I don't have any best practices paper or anything. But I would think that if you're developing out of an environment that is as protected as the environment that hosts the data in production, there wouldn't be a lot of argument to be made against it.
That is, if your production database is in a datacenter hosted and controlled and secured by your IT staff, if you have a development database that lives in the exact same scenario and doesn't offer any new ways to access the information - you would be in pretty good shape. As an added token of good will - it might be nice to offer to allow anyone worried about security a chance to do some kind of penetration test to ensure that you're telling the truth about security.
The other side of this, of course, is the analysis of the cost for not using the data: that is, it will lead to buggier code, which will cost $xxxxxx.xx in development time vs. virtually no cost to allow a small subset of your development team access to said data.

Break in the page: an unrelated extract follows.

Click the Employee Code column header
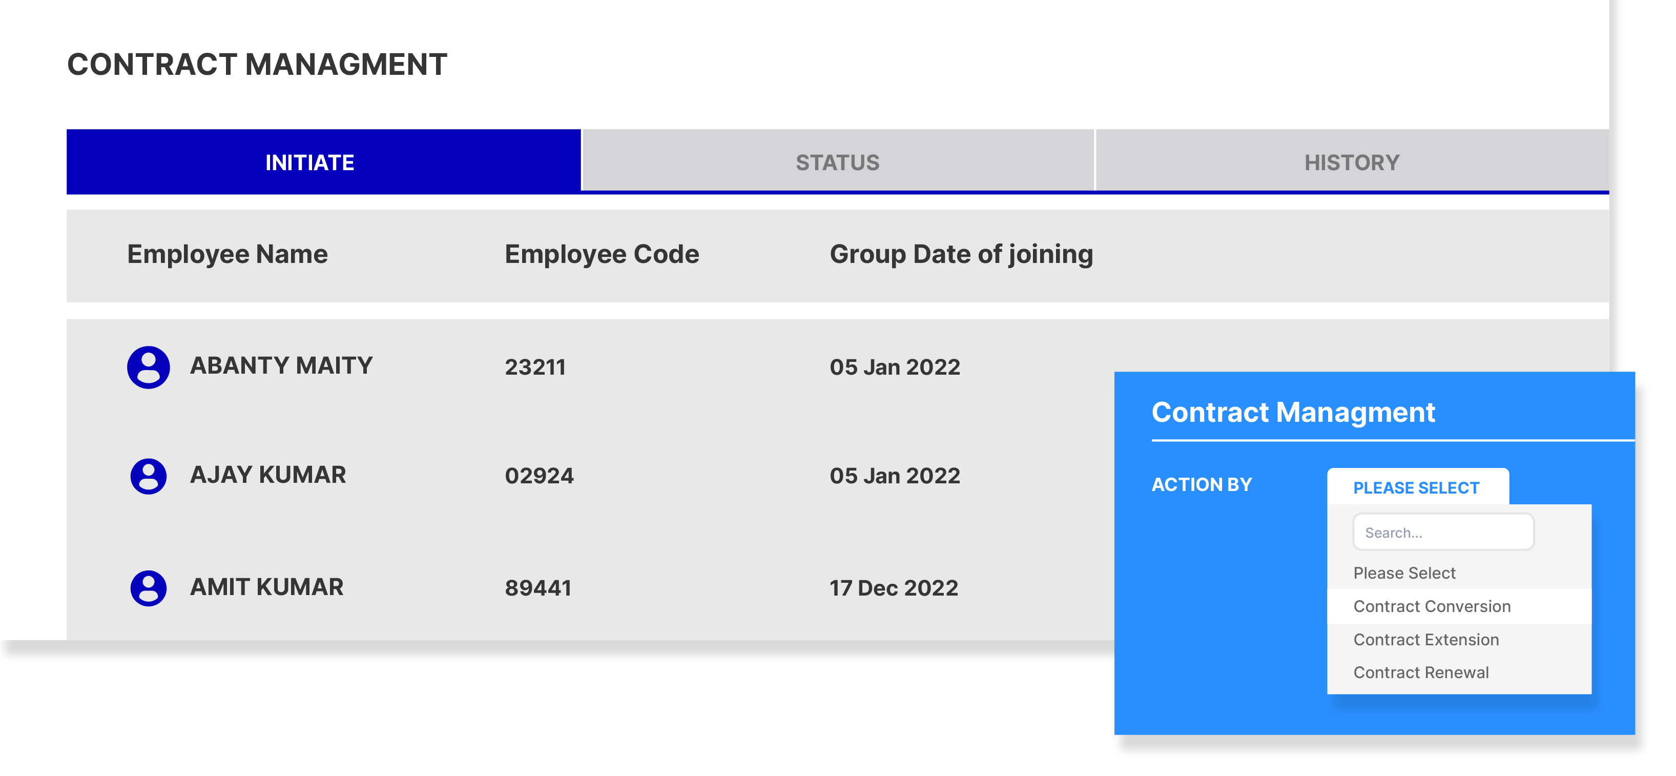The image size is (1676, 776). pyautogui.click(x=601, y=254)
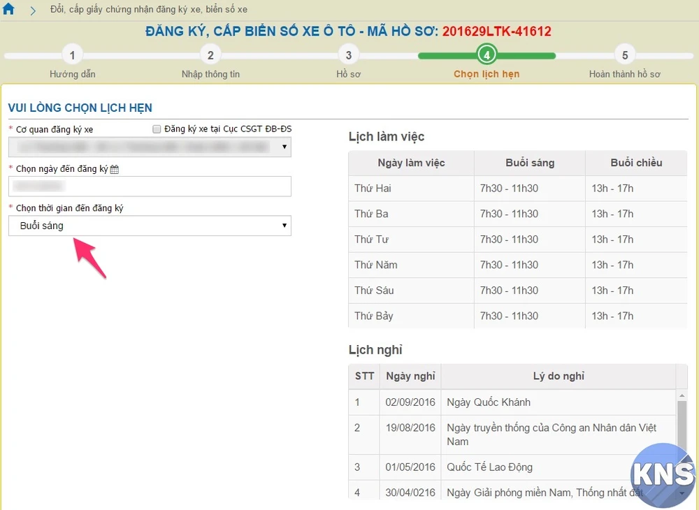
Task: Click the home icon in breadcrumb
Action: point(9,10)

To avoid the need to manually sanitise/anonymise data, you could use random text replacement - to replace every alphanumeric character in each text field with a random alphanumeric. This:
keeps the data similar in length, size etc. from the developer's point of view
does not cause problems with character sets
leaves date and number fields untouched, which allows for accurate testing with respect to date ranges and quantities
will satisfy most privacy requirements
If you wanted to go a little further you could run random number-for-number replacement on telephone numbers and zip codes, while using alphanumeric replacement on other text fields.
Having an automated replacement script allows you to get up-to-date data dumps from the live system regularly, so your tests are up-to-date with respect to the size and variability of the data in practice.
It does mean that a small number of operations will not be realistic (e.g. indexing on name fields, which in real life are clustered around common letters) but these should be limited.